◆ EXERCISE REQUIREMENTS ◆
Give every line below again, exactly.

Pixel coordinate grounding data:

________________________________________

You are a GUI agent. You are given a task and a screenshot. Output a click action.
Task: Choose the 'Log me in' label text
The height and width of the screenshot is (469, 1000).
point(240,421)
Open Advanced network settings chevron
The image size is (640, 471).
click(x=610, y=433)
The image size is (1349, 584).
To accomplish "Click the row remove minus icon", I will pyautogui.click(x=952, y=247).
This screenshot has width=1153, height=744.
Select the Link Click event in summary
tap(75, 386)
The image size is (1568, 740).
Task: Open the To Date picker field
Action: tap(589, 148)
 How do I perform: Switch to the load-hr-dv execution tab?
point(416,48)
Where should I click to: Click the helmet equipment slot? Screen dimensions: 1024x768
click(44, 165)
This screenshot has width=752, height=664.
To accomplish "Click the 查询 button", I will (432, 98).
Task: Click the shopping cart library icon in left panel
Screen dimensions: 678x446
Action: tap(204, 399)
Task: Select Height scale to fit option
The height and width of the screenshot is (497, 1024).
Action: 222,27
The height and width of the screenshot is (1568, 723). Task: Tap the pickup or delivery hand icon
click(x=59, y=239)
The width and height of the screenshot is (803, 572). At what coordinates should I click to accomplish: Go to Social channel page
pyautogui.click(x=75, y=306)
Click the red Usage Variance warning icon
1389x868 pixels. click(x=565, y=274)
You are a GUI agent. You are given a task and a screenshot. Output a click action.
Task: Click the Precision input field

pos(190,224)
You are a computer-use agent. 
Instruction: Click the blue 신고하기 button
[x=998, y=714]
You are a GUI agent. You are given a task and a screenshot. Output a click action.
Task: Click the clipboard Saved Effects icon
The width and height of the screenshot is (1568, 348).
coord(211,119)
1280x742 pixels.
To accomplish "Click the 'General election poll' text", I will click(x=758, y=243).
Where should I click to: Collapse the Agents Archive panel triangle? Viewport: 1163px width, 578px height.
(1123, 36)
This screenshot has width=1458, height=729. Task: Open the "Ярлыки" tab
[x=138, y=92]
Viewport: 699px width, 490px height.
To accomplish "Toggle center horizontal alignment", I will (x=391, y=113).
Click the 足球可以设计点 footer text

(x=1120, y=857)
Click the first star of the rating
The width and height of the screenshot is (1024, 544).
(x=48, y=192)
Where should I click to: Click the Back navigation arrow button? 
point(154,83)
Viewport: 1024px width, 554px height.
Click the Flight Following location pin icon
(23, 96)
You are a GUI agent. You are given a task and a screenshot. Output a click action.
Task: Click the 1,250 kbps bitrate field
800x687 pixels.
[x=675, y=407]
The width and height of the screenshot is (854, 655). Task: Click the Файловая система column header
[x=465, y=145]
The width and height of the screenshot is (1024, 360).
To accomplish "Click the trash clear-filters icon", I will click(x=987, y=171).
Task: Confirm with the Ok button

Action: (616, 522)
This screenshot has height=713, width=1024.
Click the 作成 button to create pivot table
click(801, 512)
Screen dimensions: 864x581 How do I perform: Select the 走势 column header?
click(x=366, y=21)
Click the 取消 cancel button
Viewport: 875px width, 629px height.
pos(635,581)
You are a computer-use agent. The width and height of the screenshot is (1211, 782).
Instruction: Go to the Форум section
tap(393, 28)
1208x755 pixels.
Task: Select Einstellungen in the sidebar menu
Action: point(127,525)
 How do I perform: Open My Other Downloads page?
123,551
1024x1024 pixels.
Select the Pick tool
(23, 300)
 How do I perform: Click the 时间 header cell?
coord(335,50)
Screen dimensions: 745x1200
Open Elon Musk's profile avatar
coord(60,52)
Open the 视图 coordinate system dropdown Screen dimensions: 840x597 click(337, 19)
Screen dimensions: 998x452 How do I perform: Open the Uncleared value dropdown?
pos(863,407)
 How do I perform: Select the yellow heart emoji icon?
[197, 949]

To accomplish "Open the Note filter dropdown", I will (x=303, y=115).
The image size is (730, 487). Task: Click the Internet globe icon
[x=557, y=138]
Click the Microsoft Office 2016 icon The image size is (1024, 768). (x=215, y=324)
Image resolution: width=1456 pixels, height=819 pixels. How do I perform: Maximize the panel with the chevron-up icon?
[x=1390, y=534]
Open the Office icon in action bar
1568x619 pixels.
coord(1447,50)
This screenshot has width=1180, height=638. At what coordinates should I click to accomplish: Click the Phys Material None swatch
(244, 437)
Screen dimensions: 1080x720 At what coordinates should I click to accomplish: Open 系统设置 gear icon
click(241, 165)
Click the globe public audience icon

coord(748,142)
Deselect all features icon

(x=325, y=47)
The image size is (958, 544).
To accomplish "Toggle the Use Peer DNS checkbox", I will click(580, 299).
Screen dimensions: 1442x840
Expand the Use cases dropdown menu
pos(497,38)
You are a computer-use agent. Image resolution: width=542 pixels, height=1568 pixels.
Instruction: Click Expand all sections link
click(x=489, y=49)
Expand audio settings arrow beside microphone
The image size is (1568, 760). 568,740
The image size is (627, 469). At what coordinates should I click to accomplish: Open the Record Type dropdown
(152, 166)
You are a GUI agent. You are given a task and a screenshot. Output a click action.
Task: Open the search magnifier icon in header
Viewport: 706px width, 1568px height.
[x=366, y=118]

________________________________________

◆ ANSWER BOX ◆
You are a GUI agent. You are given a task and a screenshot. Output a click action.
Task: Choose the 'Log me in' label text
The height and width of the screenshot is (469, 1000).
point(240,421)
Open Advanced network settings chevron
The image size is (640, 471).
click(x=610, y=433)
The image size is (1349, 584).
To accomplish "Click the row remove minus icon", I will pyautogui.click(x=952, y=247).
This screenshot has width=1153, height=744.
Select the Link Click event in summary
tap(75, 386)
The image size is (1568, 740).
Task: Open the To Date picker field
Action: tap(589, 148)
 How do I perform: Switch to the load-hr-dv execution tab?
point(416,48)
Where should I click to: Click the helmet equipment slot? Screen dimensions: 1024x768
click(44, 165)
This screenshot has width=752, height=664.
To accomplish "Click the 查询 button", I will (432, 98).
Task: Click the shopping cart library icon in left panel
Screen dimensions: 678x446
Action: tap(204, 399)
Task: Select Height scale to fit option
The height and width of the screenshot is (497, 1024).
Action: 222,27
The height and width of the screenshot is (1568, 723). Task: Tap the pickup or delivery hand icon
click(x=59, y=239)
The width and height of the screenshot is (803, 572). At what coordinates should I click to accomplish: Go to Social channel page
pyautogui.click(x=75, y=306)
Click the red Usage Variance warning icon
1389x868 pixels. click(x=565, y=274)
You are a GUI agent. You are given a task and a screenshot. Output a click action.
Task: Click the Precision input field

pos(190,224)
You are a computer-use agent. 
Instruction: Click the blue 신고하기 button
[x=998, y=714]
You are a GUI agent. You are given a task and a screenshot. Output a click action.
Task: Click the clipboard Saved Effects icon
The width and height of the screenshot is (1568, 348).
coord(211,119)
1280x742 pixels.
To accomplish "Click the 'General election poll' text", I will click(x=758, y=243).
Where should I click to: Collapse the Agents Archive panel triangle? Viewport: 1163px width, 578px height.
(1123, 36)
This screenshot has width=1458, height=729. Task: Open the "Ярлыки" tab
[x=138, y=92]
Viewport: 699px width, 490px height.
To accomplish "Toggle center horizontal alignment", I will (x=391, y=113).
Click the 足球可以设计点 footer text

(x=1120, y=857)
Click the first star of the rating
The width and height of the screenshot is (1024, 544).
(x=48, y=192)
Where should I click to: Click the Back navigation arrow button? 
point(154,83)
Viewport: 1024px width, 554px height.
Click the Flight Following location pin icon
(23, 96)
You are a GUI agent. You are given a task and a screenshot. Output a click action.
Task: Click the 1,250 kbps bitrate field
800x687 pixels.
[x=675, y=407]
The width and height of the screenshot is (854, 655). Task: Click the Файловая система column header
[x=465, y=145]
The width and height of the screenshot is (1024, 360).
To accomplish "Click the trash clear-filters icon", I will click(x=987, y=171).
Task: Confirm with the Ok button

Action: (616, 522)
This screenshot has height=713, width=1024.
Click the 作成 button to create pivot table
click(801, 512)
Screen dimensions: 864x581 How do I perform: Select the 走势 column header?
click(x=366, y=21)
Click the 取消 cancel button
Viewport: 875px width, 629px height.
pos(635,581)
You are a computer-use agent. The width and height of the screenshot is (1211, 782).
Instruction: Go to the Форум section
tap(393, 28)
1208x755 pixels.
Task: Select Einstellungen in the sidebar menu
Action: point(127,525)
 How do I perform: Open My Other Downloads page?
123,551
1024x1024 pixels.
Select the Pick tool
(23, 300)
 How do I perform: Click the 时间 header cell?
coord(335,50)
Screen dimensions: 745x1200
Open Elon Musk's profile avatar
coord(60,52)
Open the 视图 coordinate system dropdown Screen dimensions: 840x597 click(337, 19)
Screen dimensions: 998x452 How do I perform: Open the Uncleared value dropdown?
pos(863,407)
 How do I perform: Select the yellow heart emoji icon?
[197, 949]

To accomplish "Open the Note filter dropdown", I will (x=303, y=115).
The image size is (730, 487). Task: Click the Internet globe icon
[x=557, y=138]
Click the Microsoft Office 2016 icon The image size is (1024, 768). (x=215, y=324)
Image resolution: width=1456 pixels, height=819 pixels. How do I perform: Maximize the panel with the chevron-up icon?
[x=1390, y=534]
Open the Office icon in action bar
1568x619 pixels.
coord(1447,50)
This screenshot has width=1180, height=638. At what coordinates should I click to accomplish: Click the Phys Material None swatch
(244, 437)
Screen dimensions: 1080x720 At what coordinates should I click to accomplish: Open 系统设置 gear icon
click(241, 165)
Click the globe public audience icon

coord(748,142)
Deselect all features icon

(x=325, y=47)
The image size is (958, 544).
To accomplish "Toggle the Use Peer DNS checkbox", I will click(580, 299).
Screen dimensions: 1442x840
Expand the Use cases dropdown menu
pos(497,38)
You are a computer-use agent. Image resolution: width=542 pixels, height=1568 pixels.
Instruction: Click Expand all sections link
click(x=489, y=49)
Expand audio settings arrow beside microphone
The image size is (1568, 760). 568,740
The image size is (627, 469). At what coordinates should I click to accomplish: Open the Record Type dropdown
(152, 166)
You are a GUI agent. You are given a task and a screenshot. Output a click action.
Task: Open the search magnifier icon in header
Viewport: 706px width, 1568px height.
[x=366, y=118]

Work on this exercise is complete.